= MBT (board game) =

Board wargame published in 1989

Box cover of the 1989 edition.

MBT (a military acronym for "Main Battle Tank") is a board wargame published by Avalon Hill in 1989 that simulates hypothetical World War Three tank combat between NATO and Warsaw Pact forces in Western Europe. A second edition was published by GMT Games in 2016.

==Description==
MBT is a two-player wargame of conventional ground-oriented combat set in 1987, during the final days of the Cold War. One player controls NATO mechanized forces defending West Germany, and the other player controls the invading Warsaw Pact forces. The game, which has two rulebooks, a large hex grid map, and over 400 counters representing individual tanks, trucks, airplanes, helicopters and squads of infantry, is moderately complex. The map is scaled to 100 m per hex, and depending on the scenario, each turn represents 1–5 minutes of game time.

=== Gameplay ===
The first edition of the game uses an alternating "I Go, You Go" format. The Warsaw Pact player has the following phases:
1. Spotting
2. Command (move their units, fire at target, short halt and fire, overwatch, or give no command at all)
Once the first player has finished, the NATO player is given the same opportunities for play, completing one full turn.

The second edition uses a more complex sequence of play. The "I Go, You Go" format is replaced by an initiative phase where both players roll two ten-sided dice, apply some modifiers, and the player with the greater number gets to fire first.
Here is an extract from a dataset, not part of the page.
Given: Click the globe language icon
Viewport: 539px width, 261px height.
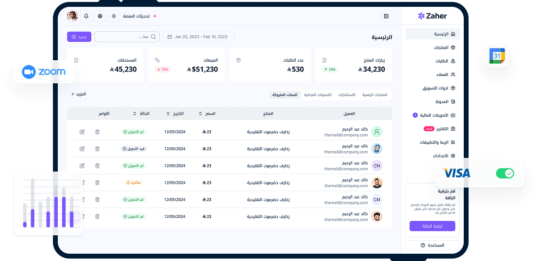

The advanced version of both editions the game increases the complexity by allowing for various types of ammunition, minefields, aircraft, helicopters, engineer units, and more.

== Publication history ==
MBT was designed by James M. Day and was published by Avalon Hill in 1989 as a boxed set with artwork by Rich Hasenauer and Charles Kibler.

In 2016, GMT Games published a second edition with revised rules.

==Reception==
Norman Smith reviewed Avalon Hill's original edition of MBT for Games International magazine, and gave it 4 stars out of 5, stating that "MBT should be well received by those whose prime interest is with modern tactical games. Miniature players should also take a look at this game."

In Issue 3 of Jeux & Stratégie, Pierre Grumberg also reviewed the original edition and warned of the game's complexity, saying, "The level of detail is pushed to the extreme, a little too much for beginners." But he noted "the complexity doesn't put you off, and if you have time to learn the game, you will certainly like it."

Writing for Armchair General, Rick Martin reviewed the GMT version of the game, and saw a lot to like, including the "Tons of content" and 'Beautiful components." His only issue was some rule confusion around air power attacking armor using armor piercing ammunition. He concluded by giving this game an excellent rating of 99%, saying, "As always, [designer] James Day has performed an incredible amount of research to make sure that all aspects of the weapons and situations are covered with exquisite detail [...] MBT is worth every penny for armor fans. Get this game! It is an instant classic!"

The Center for Army Lessons Learned (part of the United States Army Combined Arms Center) listed the 2016 edition of MBT as a commercial game that can be played for wargaming training purposes, saying, "This game trains decision making in ambiguous situations. It requires being able to envision yourself, the enemy, and terrain in relation to time and mission. It also teaches equipment capabilities, vulnerabilities, and tactical best practices." The authors of the study suggested "Double blind games, using multiple copies, take time and planning, but can greatly enhance realistic decision making."